SET OF TASKS:
1. Answer these questions about the rate limiting code below:
(a) What does get_reset_time return for a client_id that is not in the buckets?
(b) What value does get_statistics give for the 'algorithm' key?
(c) What is the default value of sub_windows in the SlidingWindowCounterLimiter constructor?
2. Continue the rate limiting code below from the point where it stops.

SELECTED EXCERPT:
Category 2: Rate Limiting Algorithms¶

Advanced Rate Limiting Implementation¶

Production-Ready Rate Limiters:

Python
class TokenBucketLimiter:
    """Token bucket rate limiter implementation."""

    def __init__(self, capacity: int, refill_rate: float, refill_period: float = 1.0):
        """
        Initialize token bucket limiter.

        Args:
            capacity: Maximum number of tokens in bucket
            refill_rate: Tokens added per refill_period
            refill_period: Time period for refill (seconds)
        """
        self.capacity = capacity
        self.refill_rate = refill_rate
        self.refill_period = refill_period
        self.buckets = {}  # client_id -> {'tokens': int, 'last_refill': float}
        self.stats = {
            'total_requests': 0,
            'allowed_requests': 0,
            'denied_requests': 0
        }

    def allow_request(self, client_id: str, tokens_requested: int = 1) -> bool:
        """Check if request should be allowed."""
        current_time = time.time()

        if client_id not in self.buckets:
            self.buckets[client_id] = {
                'tokens': self.capacity,
                'last_refill': current_time
            }

        bucket = self.buckets[client_id]

        # Refill tokens based on time elapsed
        time_elapsed = current_time - bucket['last_refill']
        tokens_to_add = (time_elapsed / self.refill_period) * self.refill_rate
        bucket['tokens'] = min(self.capacity, bucket['tokens'] + tokens_to_add)
        bucket['last_refill'] = current_time

        self.stats['total_requests'] += 1

        # Check if enough tokens available
        if bucket['tokens'] >= tokens_requested:
            bucket['tokens'] -= tokens_requested
            self.stats['allowed_requests'] += 1
            return True
        else:
            self.stats['denied_requests'] += 1
            return False

    def get_remaining_capacity(self, client_id: str) -> int:
        """Get remaining tokens for client."""
        if client_id not in self.buckets:
            return self.capacity
        return int(self.buckets[client_id]['tokens'])

    def get_reset_time(self, client_id: str) -> float:
        """Get time until bucket is full."""
        if client_id not in self.buckets:
            return 0

        bucket = self.buckets[client_id]
        tokens_needed = self.capacity - bucket['tokens']
        if tokens_needed <= 0:
            return 0

        return (tokens_needed / self.refill_rate) * self.refill_period

    def get_statistics(self) -> Dict:
        """Get limiter statistics."""
        total = self.stats['total_requests']
        return {
            'total_requests': total,
            'allowed_requests': self.stats['allowed_requests'],
            'denied_requests': self.stats['denied_requests'],
            'allow_rate': self.stats['allowed_requests'] / total if total > 0 else 0,
            'active_clients': len(self.buckets),
            'algorithm': 'token_bucket'
        }

class SlidingWindowCounterLimiter:
    """Memory-efficient sliding window counter rate limiter."""

    def __init__(self, limit: int, window_size: float, sub_windows: int = 10):
        """
        Initialize sliding window counter limiter.

ENTRIES SUPPLIED:

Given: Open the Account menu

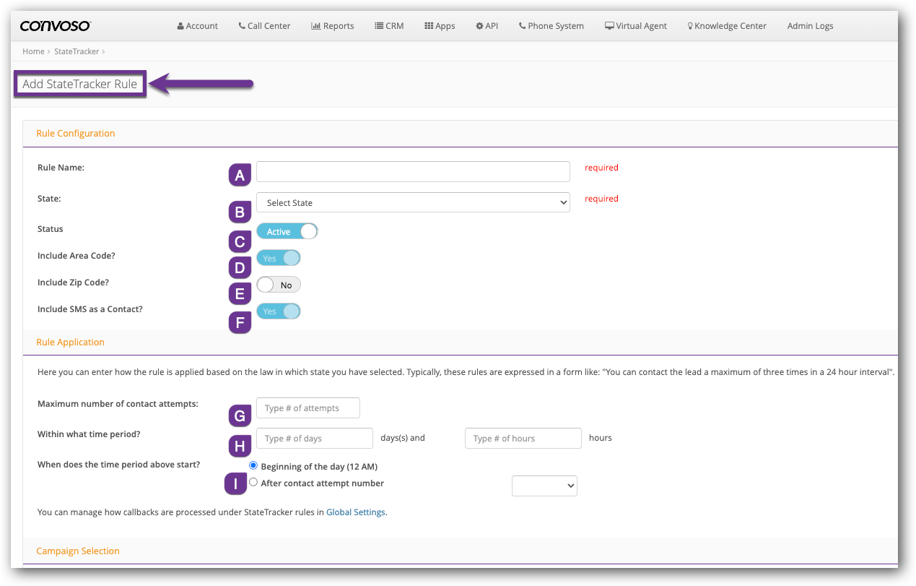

==

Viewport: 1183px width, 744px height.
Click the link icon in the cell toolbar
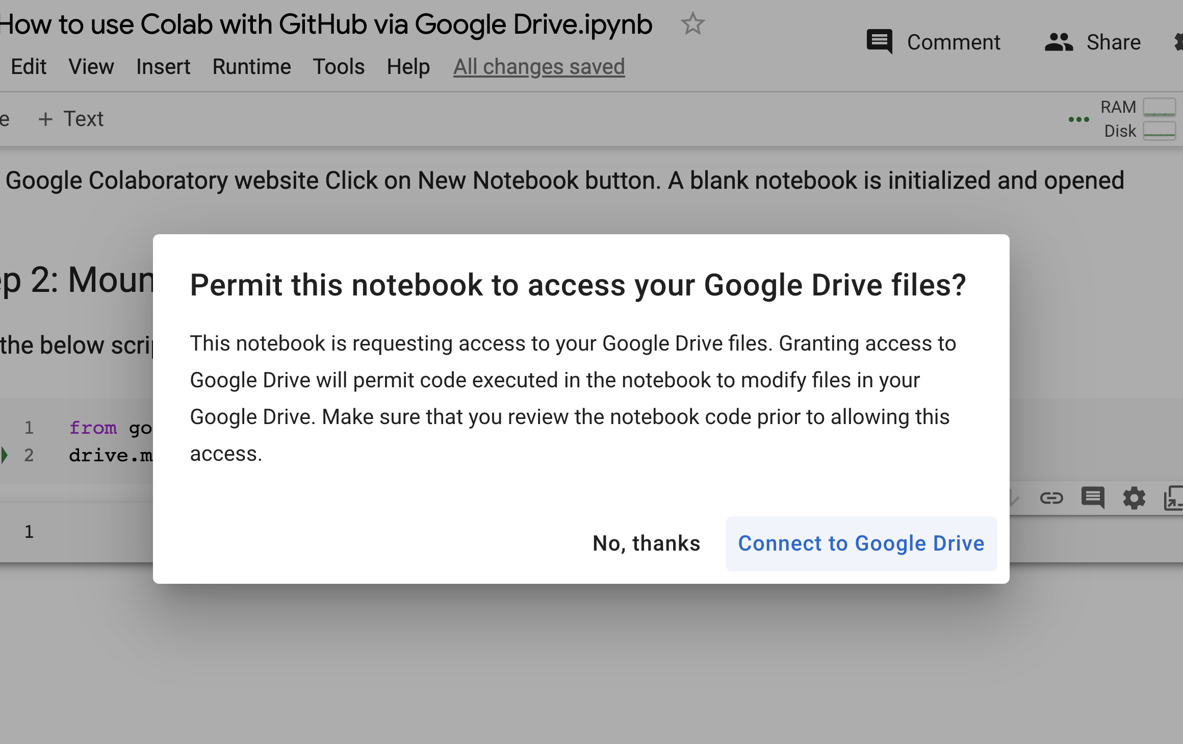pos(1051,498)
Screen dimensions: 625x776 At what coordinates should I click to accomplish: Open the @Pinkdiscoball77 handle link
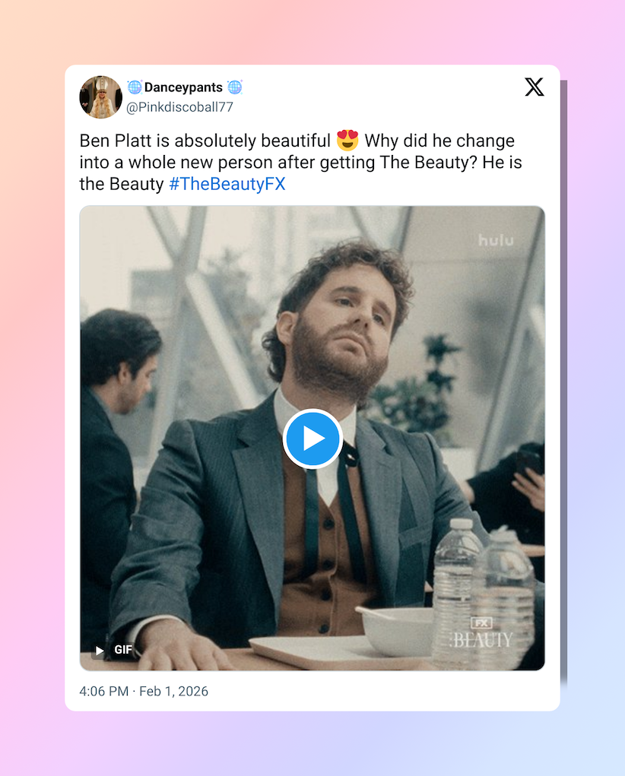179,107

TASK RESULTS:
1.
(a) 0
(b) 'token_bucket'
(c) 10

2.
        Args:
            limit: Maximum requests per window
            window_size: Window size in seconds
            sub_windows: Number of sub-windows for granularity
        """
        self.limit = limit
        self.window_size = window_size
        self.sub_windows = sub_windows
        self.sub_window_size = window_size / sub_windows
        self.counters = defaultdict(lambda: defaultdict(int))  # client -> {window_id: count}
        self.stats = {
            'total_requests': 0,
            'allowed_requests': 0,
            'denied_requests': 0
        }

    def _get_window_id(self, timestamp: float) -> int:
        """Get sub-window ID for timestamp."""
        return int(timestamp // self.sub_window_size)

    def _get_current_count(self, client_id: str, current_time: float) -> int:
        """Get current request count in sliding window."""
        current_window_id = self._get_window_id(current_time)
        client_counters = self.counters[client_id]

        # Clean old sub-windows
        cutoff_window_id = current_window_id - self.sub_windows
        to_remove = [wid for wid in client_counters if wid <= cutoff_window_id]
        for wid in to_remove:
            del client_counters[wid]

        # Sum requests in current sliding window
        total_count = 0
        for window_id in range(current_window_id - self.sub_windows + 1, current_window_id + 1):
            total_count += client_counters.get(window_id, 0)

        return total_count

    def allow_request(self, client_id: str, tokens_requested: int = 1) -> bool:
        """Check if request should be allowed."""
        current_time = time.time()
        current_count = self._get_current_count(client_id, current_time)

        self.stats['total_requests'] += 1

        if current_count + tokens_requested <= self.limit:
            # Add to current sub-window
            window_id = self._get_window_id(current_time)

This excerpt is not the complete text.